Here the job is to print only the lines from the one containing "The image size" to the end of the entries, both included, exactly as they stand, with pictures excluded.

Provided entries:
┄┄┄┄┄┄┄┄┄┄

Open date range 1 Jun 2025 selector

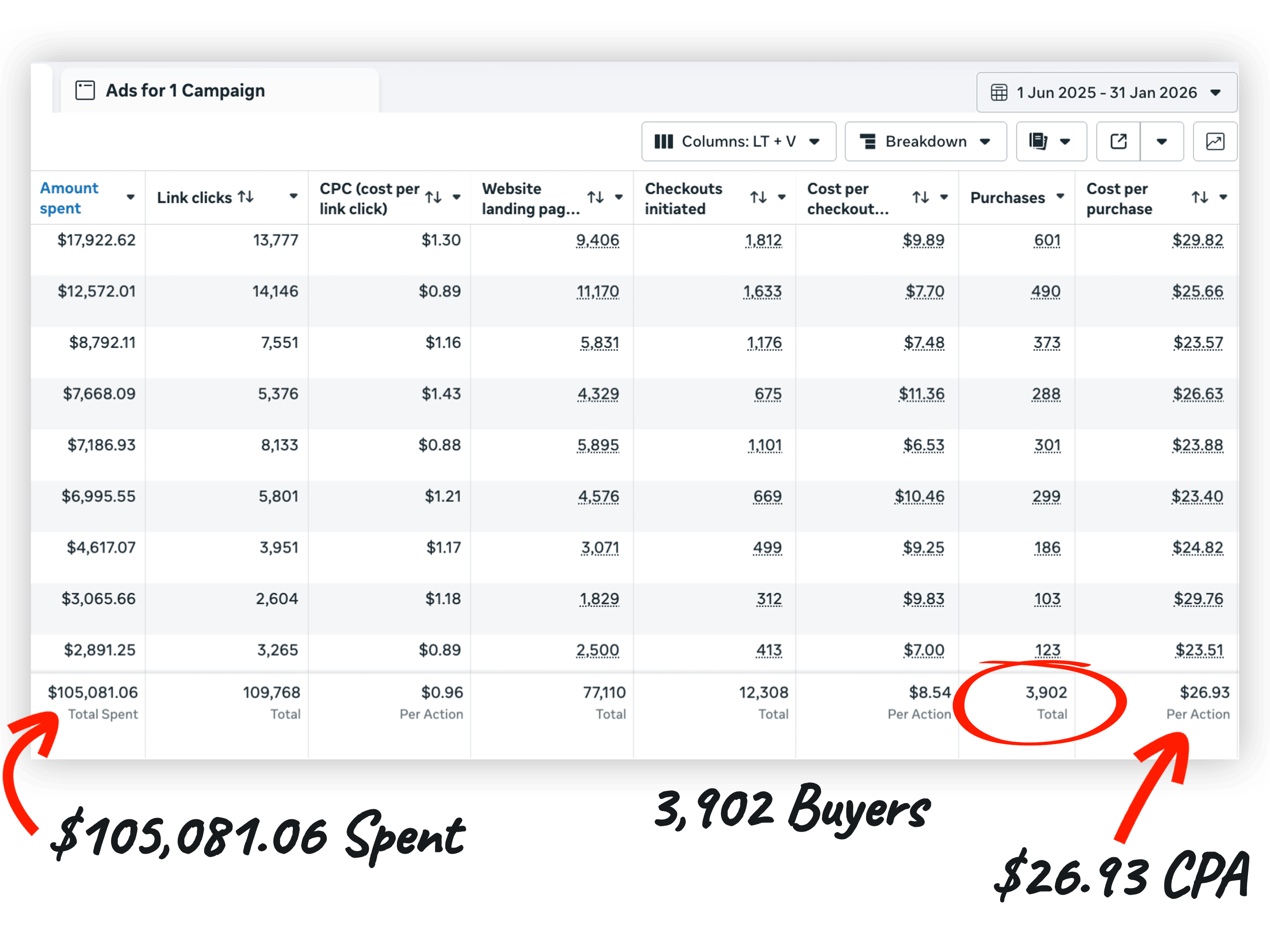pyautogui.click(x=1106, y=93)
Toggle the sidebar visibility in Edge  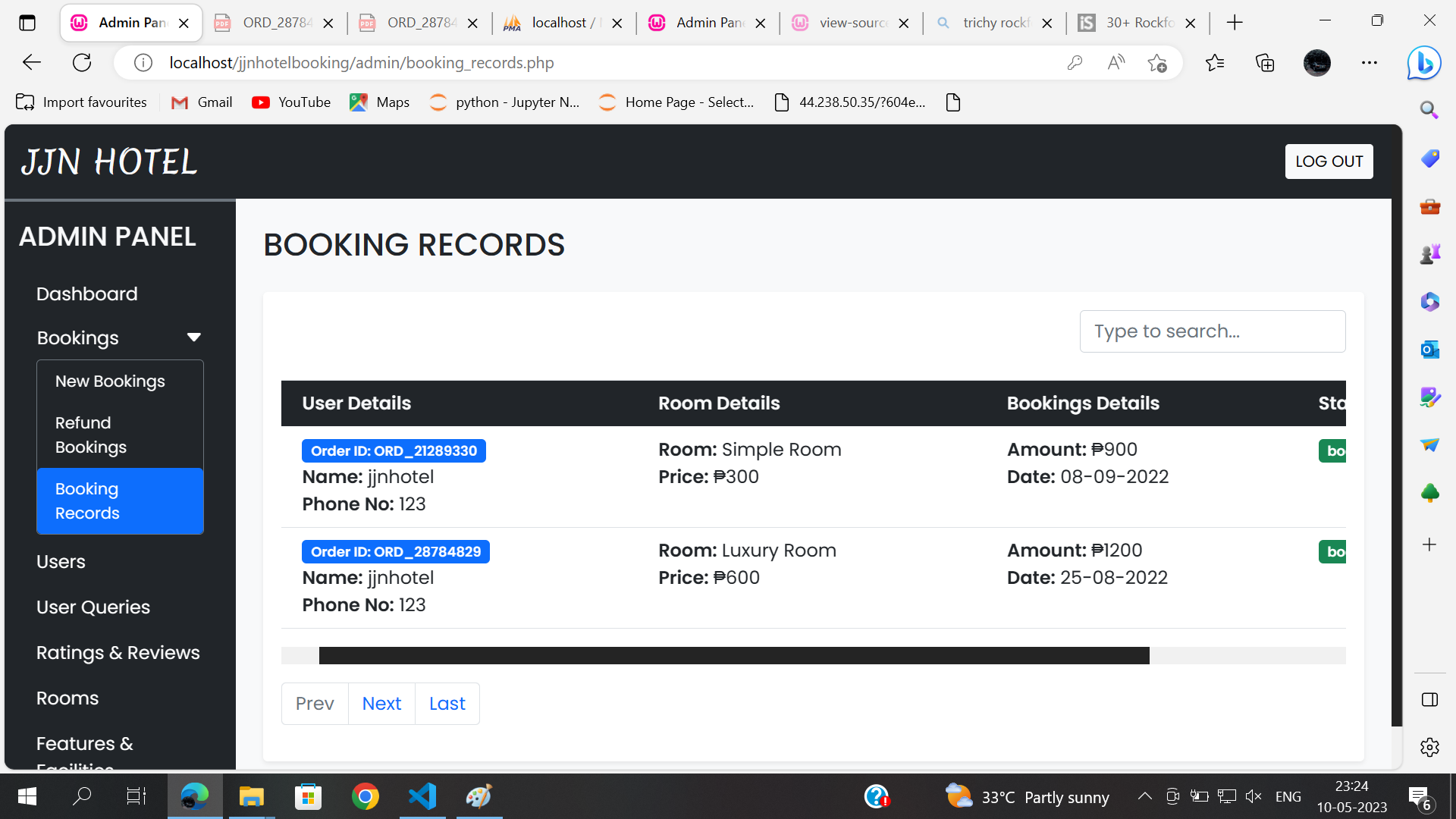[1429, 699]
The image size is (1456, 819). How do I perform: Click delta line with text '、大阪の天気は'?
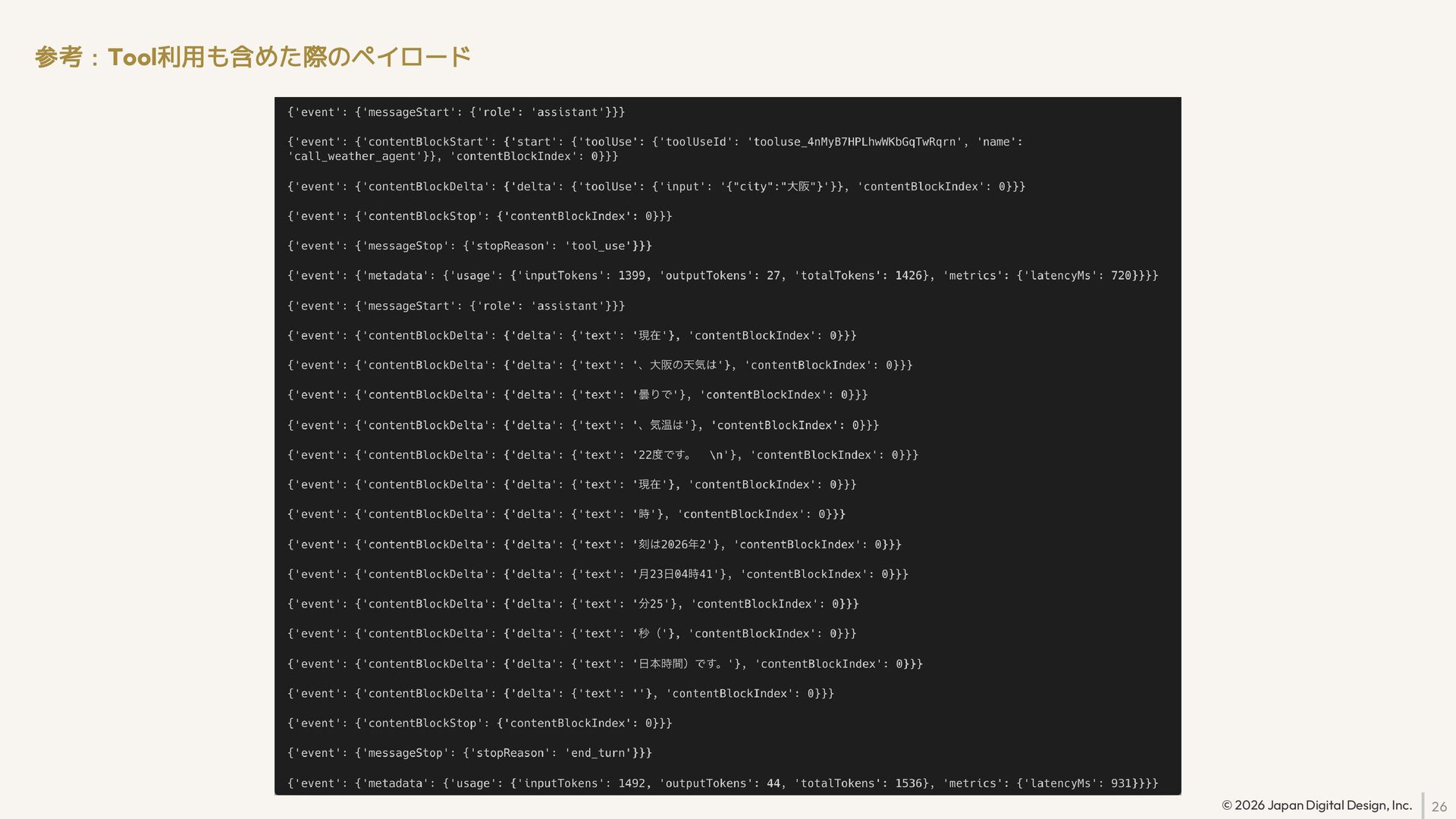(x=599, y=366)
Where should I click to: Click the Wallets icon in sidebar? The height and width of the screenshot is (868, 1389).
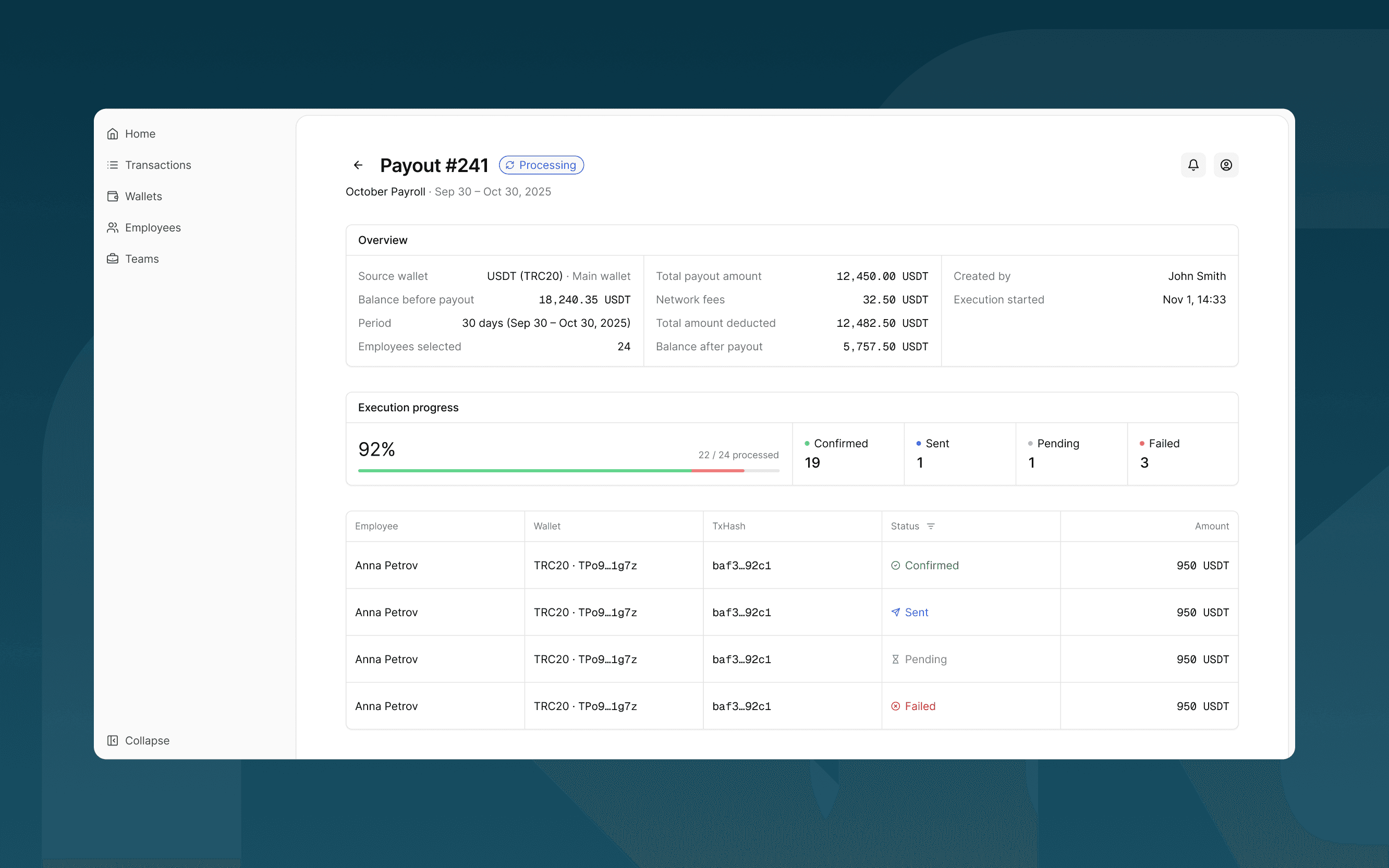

┄┄┄┄┄┄┄┄┄┄

Answer space:
The image size is (1456, 819). How do I perform: Click delta line with text '、大阪の天気は'?
(x=599, y=366)
Where should I click to: Click the Wallets icon in sidebar? The height and width of the screenshot is (868, 1389).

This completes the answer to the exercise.